Op grond van haar onderzoek overweegt en beslist de beroepscommissie als volgt.

1. De inhoud van de bestreden beslissing
De selectiefunctionaris heeft het bezwaarschrift van klager gericht tegen de beslissing hem over te plaatsen naar het huis van bewaring voor psychologisch onvolwassenen (jovo-h.v.b.) De Marwei te Leeuwarden ongegrond verklaard.

2. De feiten
Klager is sedert 17 mei 2005 gedetineerd. Hij verbleef als preventief gehechte in het h.v.b. De Marwei te Leeuwarden.
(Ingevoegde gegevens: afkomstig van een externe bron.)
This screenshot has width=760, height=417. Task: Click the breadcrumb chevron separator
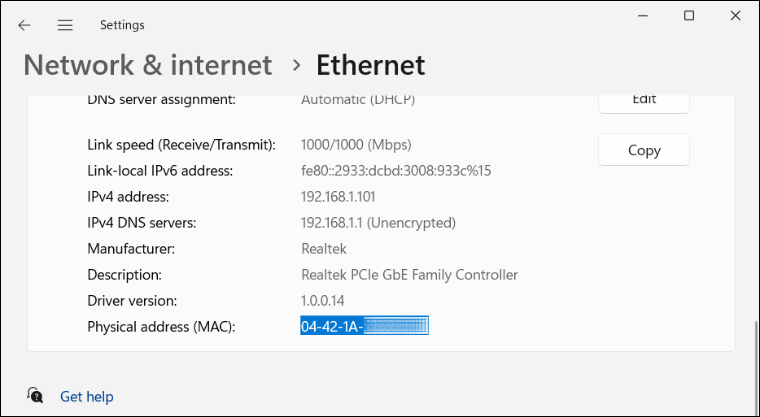click(x=297, y=65)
Op 19 september 2005 is hij overgeplaatst naar het jovo-h.v.b. De Marwei.

3. De standpunten
3.1. Door klager is het beroep tegen de bestreden beslissing van de selectiefunctionaris als volgt toegelicht.
Klager wil niet naar het jovo-h.v.b. De Marwei. Hij wil graag in Groningen geplaatst worden. Als hij in het jovo-h.v.b. geplaatst wordt, zal het niet goed met hem komen. Voor hem is het beter als hij regelmatig bezoek krijgt. In Leeuwarden krijgt hij
maar één keer per maand bezoek.

3.2. De selectiefunctionaris heeft de bestreden beslissing als volgt toegelicht.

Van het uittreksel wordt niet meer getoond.